» **What is expected**:
When you reach the line in the data below that contains "Given: Tap the Votos label under 187.433", please start repeating lines exactly, and stop after the line that contains "This screenshot has height=457, width=1086.", repeating nothing else.

» **Material for the task**:
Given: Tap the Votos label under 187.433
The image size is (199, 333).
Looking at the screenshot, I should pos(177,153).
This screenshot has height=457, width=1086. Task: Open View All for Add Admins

* * *

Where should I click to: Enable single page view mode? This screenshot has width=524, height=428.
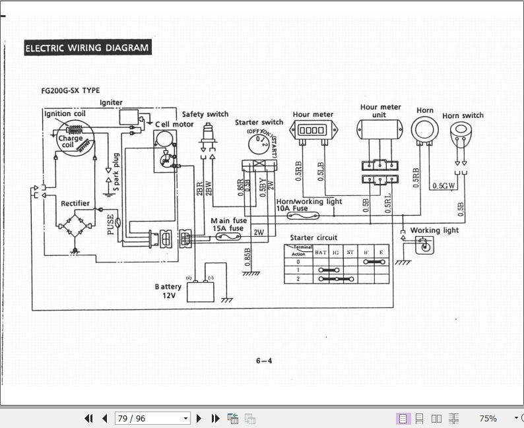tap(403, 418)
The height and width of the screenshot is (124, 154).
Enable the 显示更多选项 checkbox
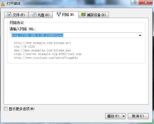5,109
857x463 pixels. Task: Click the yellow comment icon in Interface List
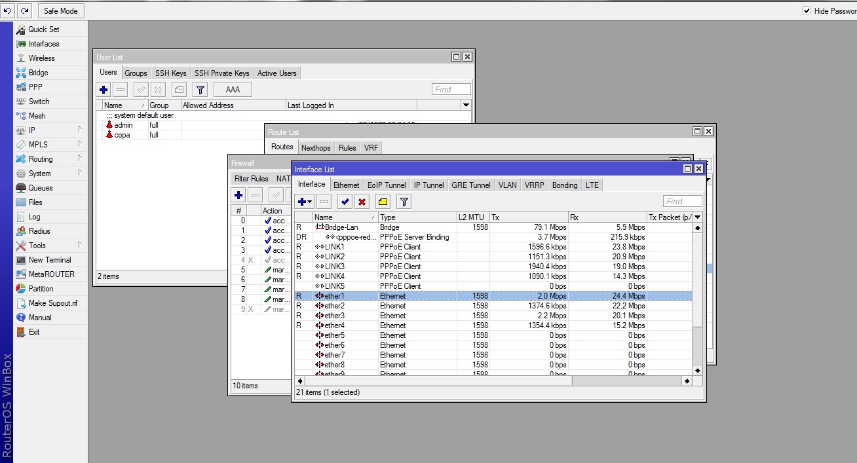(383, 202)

» **Answer area**:
Given: Tap the Votos label under 187.433
The image size is (199, 333).
Looking at the screenshot, I should pos(177,153).
This screenshot has height=457, width=1086. Task: Open View All for Add Admins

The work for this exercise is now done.